* EXERCISE TASK: Revise the material between the line holding "Where should I click to: Open the Three-Pack" and the line holding "point(1035,645)", inclusive, changing "Port Templates" to "Port Settings" and leaving everything else as it stands. Return only those lines.

##########

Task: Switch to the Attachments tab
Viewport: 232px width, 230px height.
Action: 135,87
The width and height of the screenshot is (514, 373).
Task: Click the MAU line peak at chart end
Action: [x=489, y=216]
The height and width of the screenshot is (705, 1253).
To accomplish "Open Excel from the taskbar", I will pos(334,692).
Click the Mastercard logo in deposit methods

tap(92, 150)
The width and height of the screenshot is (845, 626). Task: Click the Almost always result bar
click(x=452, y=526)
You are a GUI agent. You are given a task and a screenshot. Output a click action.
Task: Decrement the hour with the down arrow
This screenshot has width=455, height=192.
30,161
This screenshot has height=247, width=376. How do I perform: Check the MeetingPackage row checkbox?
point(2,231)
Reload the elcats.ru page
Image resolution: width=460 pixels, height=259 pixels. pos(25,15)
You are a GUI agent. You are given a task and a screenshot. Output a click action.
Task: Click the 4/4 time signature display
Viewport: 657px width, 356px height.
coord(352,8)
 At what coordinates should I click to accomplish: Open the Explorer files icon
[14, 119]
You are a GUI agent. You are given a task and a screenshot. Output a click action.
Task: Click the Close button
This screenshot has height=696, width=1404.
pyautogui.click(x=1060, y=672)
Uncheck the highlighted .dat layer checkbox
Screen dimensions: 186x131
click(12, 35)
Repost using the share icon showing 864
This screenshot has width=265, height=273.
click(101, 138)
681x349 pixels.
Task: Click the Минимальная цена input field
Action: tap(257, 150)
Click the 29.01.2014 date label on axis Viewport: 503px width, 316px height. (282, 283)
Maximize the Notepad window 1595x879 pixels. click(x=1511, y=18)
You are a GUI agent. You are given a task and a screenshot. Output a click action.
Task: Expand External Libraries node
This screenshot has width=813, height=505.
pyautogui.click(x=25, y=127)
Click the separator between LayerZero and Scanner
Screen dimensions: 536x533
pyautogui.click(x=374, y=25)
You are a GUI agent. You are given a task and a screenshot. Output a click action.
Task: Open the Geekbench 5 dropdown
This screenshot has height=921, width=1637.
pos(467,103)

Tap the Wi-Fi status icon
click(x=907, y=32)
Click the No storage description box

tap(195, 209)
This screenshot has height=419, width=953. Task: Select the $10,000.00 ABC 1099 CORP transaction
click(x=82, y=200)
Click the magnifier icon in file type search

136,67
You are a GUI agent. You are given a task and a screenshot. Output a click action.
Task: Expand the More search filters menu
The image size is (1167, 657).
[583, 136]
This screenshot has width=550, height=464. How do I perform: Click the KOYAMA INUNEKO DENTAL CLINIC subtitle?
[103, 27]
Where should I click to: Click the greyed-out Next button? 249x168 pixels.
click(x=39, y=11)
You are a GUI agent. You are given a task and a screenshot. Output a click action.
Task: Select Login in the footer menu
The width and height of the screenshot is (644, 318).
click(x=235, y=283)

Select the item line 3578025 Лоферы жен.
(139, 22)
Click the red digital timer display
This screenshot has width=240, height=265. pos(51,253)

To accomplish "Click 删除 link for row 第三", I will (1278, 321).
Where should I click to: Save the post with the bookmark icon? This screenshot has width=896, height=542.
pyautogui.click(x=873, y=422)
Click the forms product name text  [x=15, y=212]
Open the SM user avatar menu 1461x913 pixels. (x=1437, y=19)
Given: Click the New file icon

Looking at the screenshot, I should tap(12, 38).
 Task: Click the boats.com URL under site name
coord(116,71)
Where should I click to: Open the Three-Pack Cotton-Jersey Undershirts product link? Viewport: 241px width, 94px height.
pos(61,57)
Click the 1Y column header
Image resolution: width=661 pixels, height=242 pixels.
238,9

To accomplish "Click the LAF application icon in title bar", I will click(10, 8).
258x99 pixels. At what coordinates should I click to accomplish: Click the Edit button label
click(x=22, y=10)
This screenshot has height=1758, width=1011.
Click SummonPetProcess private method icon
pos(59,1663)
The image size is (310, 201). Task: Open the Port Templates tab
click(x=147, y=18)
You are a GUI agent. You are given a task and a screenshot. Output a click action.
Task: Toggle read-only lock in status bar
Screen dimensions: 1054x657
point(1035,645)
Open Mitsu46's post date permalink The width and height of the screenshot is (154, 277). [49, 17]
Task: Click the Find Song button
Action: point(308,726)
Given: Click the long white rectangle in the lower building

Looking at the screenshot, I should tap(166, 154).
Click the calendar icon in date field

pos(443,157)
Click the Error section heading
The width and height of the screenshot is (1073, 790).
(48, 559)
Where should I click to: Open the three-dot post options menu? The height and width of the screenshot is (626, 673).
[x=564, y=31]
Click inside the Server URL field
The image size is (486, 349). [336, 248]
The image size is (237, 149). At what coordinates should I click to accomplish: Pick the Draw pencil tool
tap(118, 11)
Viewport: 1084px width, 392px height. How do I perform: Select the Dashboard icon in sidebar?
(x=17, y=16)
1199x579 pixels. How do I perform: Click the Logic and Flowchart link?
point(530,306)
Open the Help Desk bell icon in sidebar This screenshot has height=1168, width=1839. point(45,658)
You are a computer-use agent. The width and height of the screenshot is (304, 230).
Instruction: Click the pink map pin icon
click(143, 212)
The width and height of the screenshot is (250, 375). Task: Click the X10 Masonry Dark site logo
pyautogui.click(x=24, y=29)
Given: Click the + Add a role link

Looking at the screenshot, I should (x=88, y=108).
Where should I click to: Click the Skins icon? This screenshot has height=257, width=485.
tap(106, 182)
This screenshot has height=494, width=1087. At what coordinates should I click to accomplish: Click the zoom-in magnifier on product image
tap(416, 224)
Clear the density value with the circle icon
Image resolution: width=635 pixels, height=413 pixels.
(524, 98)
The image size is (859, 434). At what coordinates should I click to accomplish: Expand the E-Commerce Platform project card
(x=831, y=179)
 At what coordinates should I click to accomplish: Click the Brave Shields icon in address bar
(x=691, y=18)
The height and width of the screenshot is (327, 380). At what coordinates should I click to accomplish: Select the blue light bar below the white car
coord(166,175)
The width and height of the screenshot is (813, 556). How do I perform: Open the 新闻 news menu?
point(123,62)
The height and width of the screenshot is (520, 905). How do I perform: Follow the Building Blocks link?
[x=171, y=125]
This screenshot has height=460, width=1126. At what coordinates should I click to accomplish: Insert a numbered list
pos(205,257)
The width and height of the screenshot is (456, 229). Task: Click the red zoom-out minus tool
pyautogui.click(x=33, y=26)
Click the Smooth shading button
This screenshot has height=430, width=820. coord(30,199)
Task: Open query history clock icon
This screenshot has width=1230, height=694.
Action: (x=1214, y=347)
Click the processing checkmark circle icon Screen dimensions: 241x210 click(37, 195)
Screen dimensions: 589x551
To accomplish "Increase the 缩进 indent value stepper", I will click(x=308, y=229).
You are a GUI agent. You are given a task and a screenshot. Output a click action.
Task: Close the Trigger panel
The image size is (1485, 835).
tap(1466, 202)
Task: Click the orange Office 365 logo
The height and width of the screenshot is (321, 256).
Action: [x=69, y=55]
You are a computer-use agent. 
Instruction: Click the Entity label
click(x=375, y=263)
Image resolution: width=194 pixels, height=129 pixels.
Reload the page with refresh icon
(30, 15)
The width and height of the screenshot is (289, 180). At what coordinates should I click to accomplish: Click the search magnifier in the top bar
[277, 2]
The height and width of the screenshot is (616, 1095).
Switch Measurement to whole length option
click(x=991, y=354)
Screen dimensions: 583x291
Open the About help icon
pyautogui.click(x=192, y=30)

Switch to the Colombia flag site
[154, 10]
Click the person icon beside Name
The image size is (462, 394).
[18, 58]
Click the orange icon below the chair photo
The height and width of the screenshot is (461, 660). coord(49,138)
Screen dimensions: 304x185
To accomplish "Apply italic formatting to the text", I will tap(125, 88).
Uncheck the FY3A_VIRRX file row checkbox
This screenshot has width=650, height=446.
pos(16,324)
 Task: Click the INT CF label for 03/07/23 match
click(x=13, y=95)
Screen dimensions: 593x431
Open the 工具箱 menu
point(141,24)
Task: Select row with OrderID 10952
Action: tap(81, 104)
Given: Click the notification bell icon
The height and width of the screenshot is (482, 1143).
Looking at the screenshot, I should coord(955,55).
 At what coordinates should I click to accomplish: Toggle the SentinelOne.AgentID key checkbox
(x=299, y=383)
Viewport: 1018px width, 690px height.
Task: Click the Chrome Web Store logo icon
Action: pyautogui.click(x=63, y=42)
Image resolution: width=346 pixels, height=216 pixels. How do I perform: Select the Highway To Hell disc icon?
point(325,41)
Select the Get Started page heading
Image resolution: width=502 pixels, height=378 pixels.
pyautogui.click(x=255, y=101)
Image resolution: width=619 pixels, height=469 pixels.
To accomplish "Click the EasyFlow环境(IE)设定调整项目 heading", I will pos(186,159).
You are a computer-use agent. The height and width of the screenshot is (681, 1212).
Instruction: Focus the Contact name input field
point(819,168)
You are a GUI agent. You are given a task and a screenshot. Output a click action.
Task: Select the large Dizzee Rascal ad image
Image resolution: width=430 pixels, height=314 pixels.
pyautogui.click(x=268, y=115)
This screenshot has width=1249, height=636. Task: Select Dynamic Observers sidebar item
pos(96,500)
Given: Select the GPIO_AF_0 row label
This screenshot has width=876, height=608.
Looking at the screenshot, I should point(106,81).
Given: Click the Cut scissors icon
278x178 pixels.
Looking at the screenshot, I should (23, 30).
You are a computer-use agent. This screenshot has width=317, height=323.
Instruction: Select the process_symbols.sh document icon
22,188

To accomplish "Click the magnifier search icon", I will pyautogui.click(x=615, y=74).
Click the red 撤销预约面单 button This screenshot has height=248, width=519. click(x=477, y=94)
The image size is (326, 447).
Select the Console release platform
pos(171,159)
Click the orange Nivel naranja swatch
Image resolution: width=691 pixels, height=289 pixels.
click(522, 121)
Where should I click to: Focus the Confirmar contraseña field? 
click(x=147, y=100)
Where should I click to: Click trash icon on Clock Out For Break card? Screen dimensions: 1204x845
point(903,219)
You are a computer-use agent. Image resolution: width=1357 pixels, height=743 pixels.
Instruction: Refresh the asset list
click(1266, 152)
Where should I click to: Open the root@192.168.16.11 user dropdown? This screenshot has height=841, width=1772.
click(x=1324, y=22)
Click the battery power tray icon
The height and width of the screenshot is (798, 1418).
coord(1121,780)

##########

* TASK OUTPUT:
Where should I click to: Open the Three-Pack Cotton-Jersey Undershirts product link? Viewport: 241px width, 94px height.
pos(61,57)
Click the 1Y column header
Image resolution: width=661 pixels, height=242 pixels.
238,9

To accomplish "Click the LAF application icon in title bar", I will click(10, 8).
258x99 pixels. At what coordinates should I click to accomplish: Click the Edit button label
click(x=22, y=10)
This screenshot has height=1758, width=1011.
Click SummonPetProcess private method icon
pos(59,1663)
The image size is (310, 201). Task: Open the Port Settings tab
click(x=147, y=18)
You are a GUI agent. You are given a task and a screenshot. Output a click action.
Task: Toggle read-only lock in status bar
Screen dimensions: 1054x657
point(1035,645)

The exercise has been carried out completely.